2. My clutch is sticking...in a strange way. It's no problem driving it. It engages all the way, but when you let off, after it engages, it doesn't pop back up to the right level, it just kind of sticks there. Very strange. We just replaced the clutch assembly a while back, so i don't think its that. I was thinking i might have a bad return spring or "maybe" a bad push rod. Any thoughts? (fluid level is fine before you ask.)


----------



## AZ-ZBum (Nov 21, 2004)

1. might be brakes. might be the former owner's ex-wife. might be that damn angry monkey from the Family Guy.

2. have you checked the clutch hydraulic fluid levels lately?


----------



## ICP Sux0rZ! (Jan 10, 2005)

Myidolis said:


> (fluid level is fine before you ask.)





AZ-ZBum said:


> 2. have you checked the clutch hydraulic fluid levels lately?




hahahahahha :thumbup:


----------



## AZ-ZBum (Nov 21, 2004)

ICP Sux0rZ! said:


> hahahahahha :thumbup:


blah. try bleeding it. if it isn't the fluid, then it is:
- the clutch pressure plate itself.
- the throwout bearing or assembly.
- the master cylinder.
- the slave cylinder.
- the clutch damper. (replace with brake hose - http://z31.com/clutchdamperremoval.shtml )

The clutch operation on the Z31 is VERY basic.

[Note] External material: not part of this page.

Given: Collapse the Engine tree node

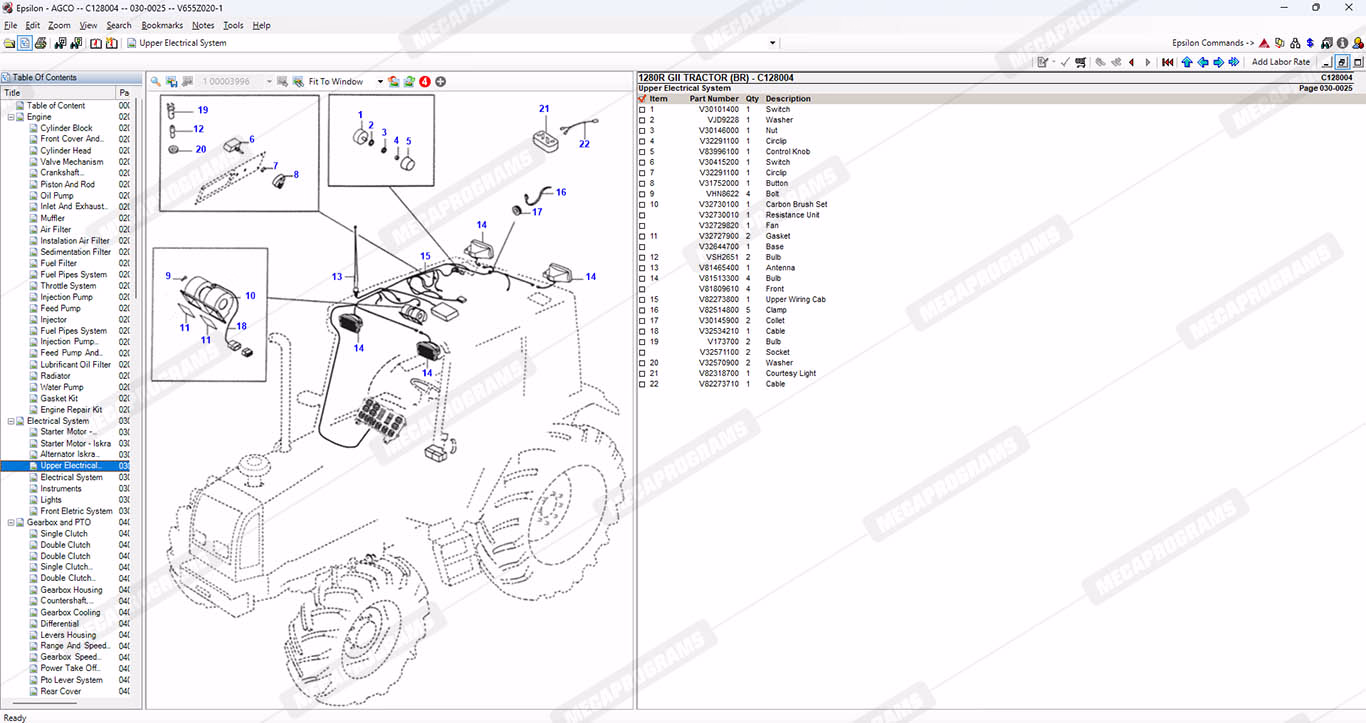Looking at the screenshot, I should [x=10, y=117].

The clutch pressure plate is what actually pushes the pedal back up.


----------



## Myidolis (Oct 17, 2005)

> have you checked the clutch hydraulic fluid levels lately?


*Cough*..see last line of my original post *cough*

so you think it might be the brake discs. I guess it could be. They squeal something aweful in the front when i stop, but thats just dust. (can't be the pads we just replaced them.) I was gonna get some brake cleaner and go to work on them tomorrow.


----------



## Myidolis (Oct 17, 2005)

AZ-ZBum said:


> blah. try bleeding it. if it isn't the fluid, then it is:
> - the clutch pressure plate itself.
> - the throwout bearing or assembly.
> - the master cylinder.
> ...


I'm thinking the throwout bearing assembly. I think it might be the spring. Cause the push rod pushes the clutch in, then the plate sends it back to the engage point, and the spring pops it out the rest of the way right? Well it engages 100% it just stays at the engage point and then pops up a second or two later. So i think it's definately there in the assembly. Do i sound logical or do i sound like an idiot. (i won't get offended by the latter)


----------



## AZ-ZBum (Nov 21, 2004)

What spring? There is no spring. The spring is the pressure plate.

edit: oh, you mean the spring on the pedal itself, right? Ignore it. It doesn't really do much. It holds the pedal up or down depending. The pressure plate is what pushes back against the throw out bearing. This pushes the clutch fork. That pushes the slave cylinder. that pushes the fluid back up the lines into the master cylinder. and that is what pushes the clutch pedal back up. The spring on the pedal may help about the last 1/2" or so, but other than that, it's not doing anything.


----------



## Myidolis (Oct 17, 2005)

AZ-ZBum said:


> What spring? There is no spring. The spring is the pressure plate.
> 
> edit: oh, you mean the spring on the pedal itself, right? Ignore it. It doesn't really do much. It holds the pedal up or down depending. The pressure plate is what pushes back against the throw out bearing. This pushes the clutch fork. That pushes the slave cylinder. that pushes the fluid back up the lines into the master cylinder. and that is what pushes the clutch pedal back up. The spring on the pedal may help about the last 1/2" or so, but other than that, it's not doing anything.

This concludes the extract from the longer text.